I have AS and I didn't find the original title offensive. It's a question I have often asked myself. I think it's fine coming from autistic person struggling with their disability. Very different if it had come from a NT person struggling with the 'weirdo' next door.

lastlines · 18/03/2015 15:04

Hi OP,
It's hard. It feels unfair. Imo, there's nothing wrong with AS people. You just operate differently and we don't get you any more than you get us. Only we're the majority so the world works in our favour not yours.

I found out the other day that DS2 is AS. That makes everyone in my immediate family: my dad, my mum, DS1, DH and DS2 AS except me, so I'm used to being in the minority the other way round.

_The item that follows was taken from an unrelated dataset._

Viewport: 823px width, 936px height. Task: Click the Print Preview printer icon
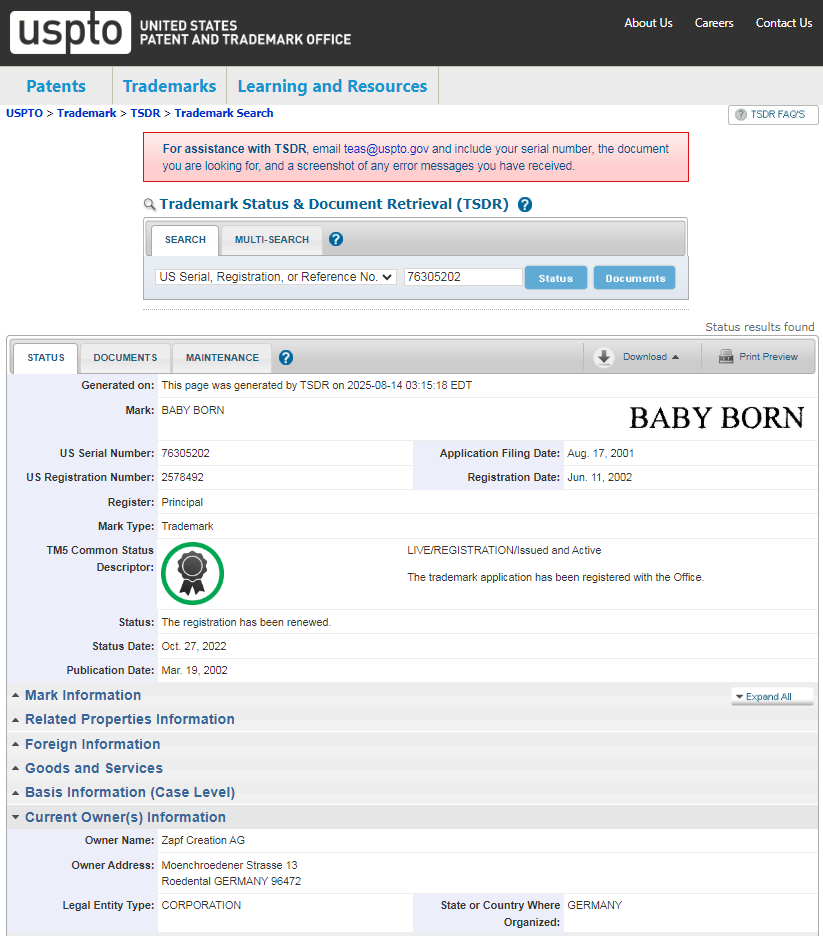tap(726, 357)
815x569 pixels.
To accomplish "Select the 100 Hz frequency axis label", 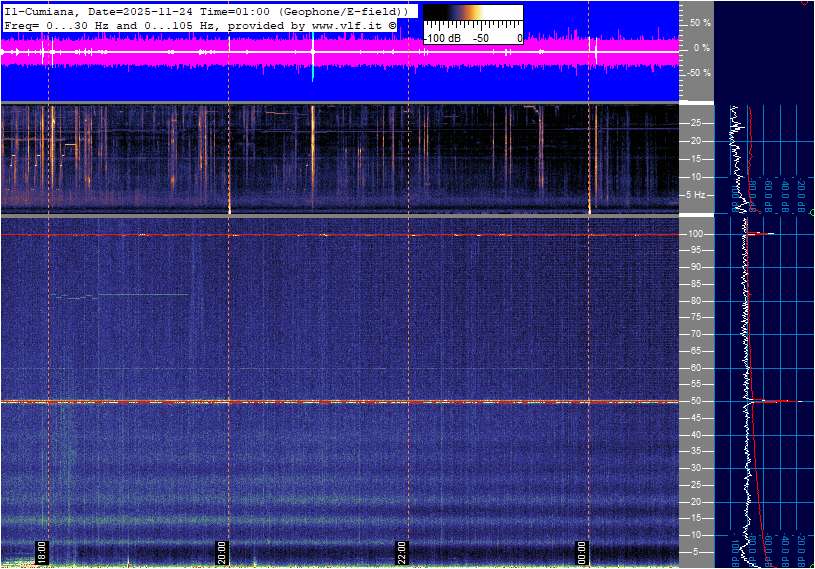I will tap(697, 234).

Which is equally hard except... I realised I really like AS people, often far more than NT people.

Not just family but also two of my closest friends are AS. I enjoy AS company because of the intelligence, the honesty, the directness, the wit. Lots of things. Sometimes I find being around NT people quite dull. I love the way my AS friends and family launch straight into quite deep subjects with real knowledge and passion.

Is there a branch of AS society near you? Our local one is very sociable. Could be a good place to meet people who do get you, you don't find you odd. There's nothing inherently wrong with AS brain wiring. It's rarer, that's all.

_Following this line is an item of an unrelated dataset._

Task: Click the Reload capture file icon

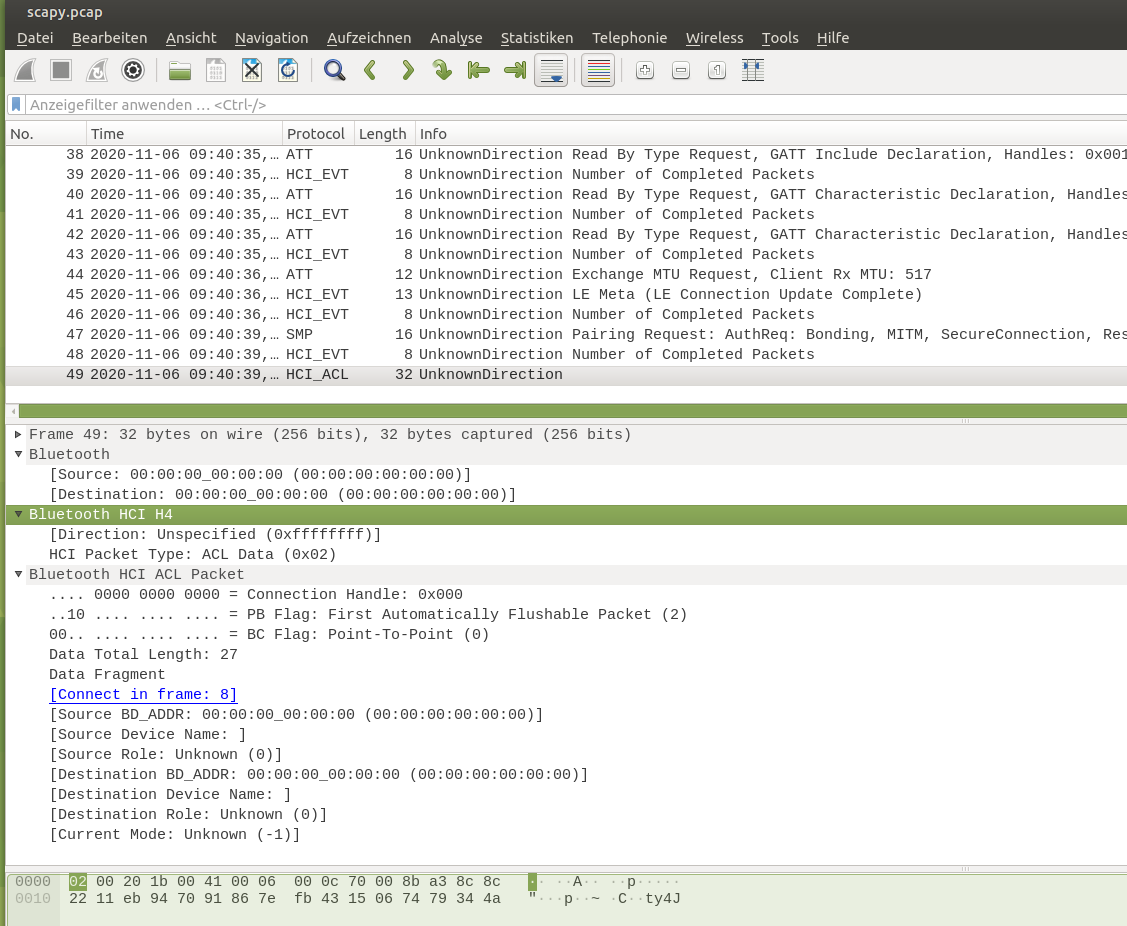Action: click(x=287, y=70)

LonnyVonnyWilsonFrickett · 18/03/2015 15:04

I'm NT and my DS has AS. I didn't find the thread title offensive in the least. In fact, my DS quite often wonders 'what the point of him is'.

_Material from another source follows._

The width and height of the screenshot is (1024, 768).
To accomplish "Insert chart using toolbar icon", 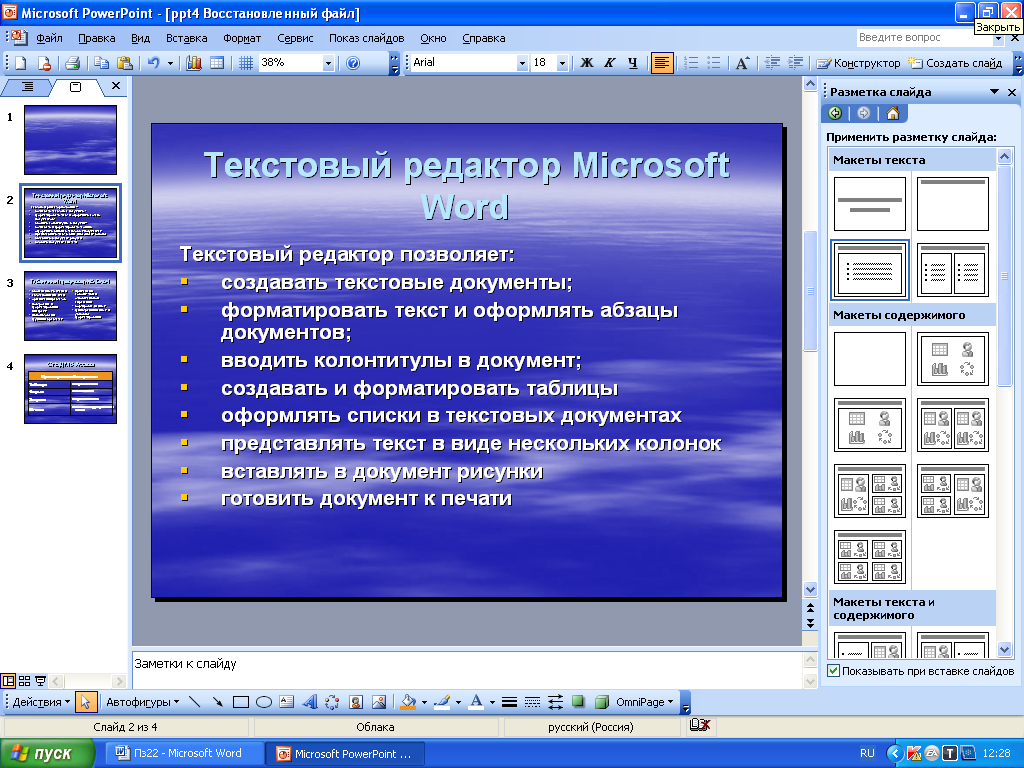I will click(x=194, y=63).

There's a lot of NT filtering going on wrt to the title imo. It's not goady clickbait, it's the OP's lived experience. And editing it has made her feel unheard and that her experience is invalid. So that's been helpful, hasn't it Hmm

thedevilinside · 18/03/2015 15:05

It will change one day OP, when we realise autism is a perfectly normal way of being, our skills will be prized by employers and we can access alternative learning systems. Unfortunately, I'll be dead by the time that happens, but if my children and their children can benefit then I'll be happy. In the meantime, try to find others on the AS spectrum to be friends with and use your special interests to make friends (I am heavily involved with the local music scene) In terms of work, I have no advice, I do not have the attributes to succeed in an NT working environment (which seems to be more about manipulating the right people than being good at your job). Perhaps not true in all workplaces, but certainly in my ex-industry

hedgehogsdontbite · 18/03/2015 15:09

Totally agree Lonny.

PolterGoose · 18/03/2015 15:11

This reply has been deleted

Message withdrawn at poster's request.

geekymommy · 18/03/2015 15:12

It will change one day OP, when we realise autism is a perfectly normal way of being, our skills will be prized by employers

It's starting to happen.

lastlines · 18/03/2015 15:14

I agree with hedgehog. It is exhausting always having to monitor how you behave, and having to pretend to react I certain ways to placate other people. This thread, started by someone with AS who is having a hard time, should be just the place where the OP doesn't have to do that. And if we're so good at reading emotions, we should be able to support without judgement.

I'm NT and live with with DH and DC all with AS and I find I bloody exhausting being in the minority with them. But there are replies on here that clearly show NT people aren't more sensitive or able to gauge what the other person needs from a conversation.

0x530x610x750x630x79 · 18/03/2015 15:15

Fully agree, i find it funny in threads being told a phase i use about myself is offensive, and that I can't use it "I am Autistic", yes I am I am also Tall, and currently overweight, and brown haired. these statements do not define the whole me, just list a single aspect.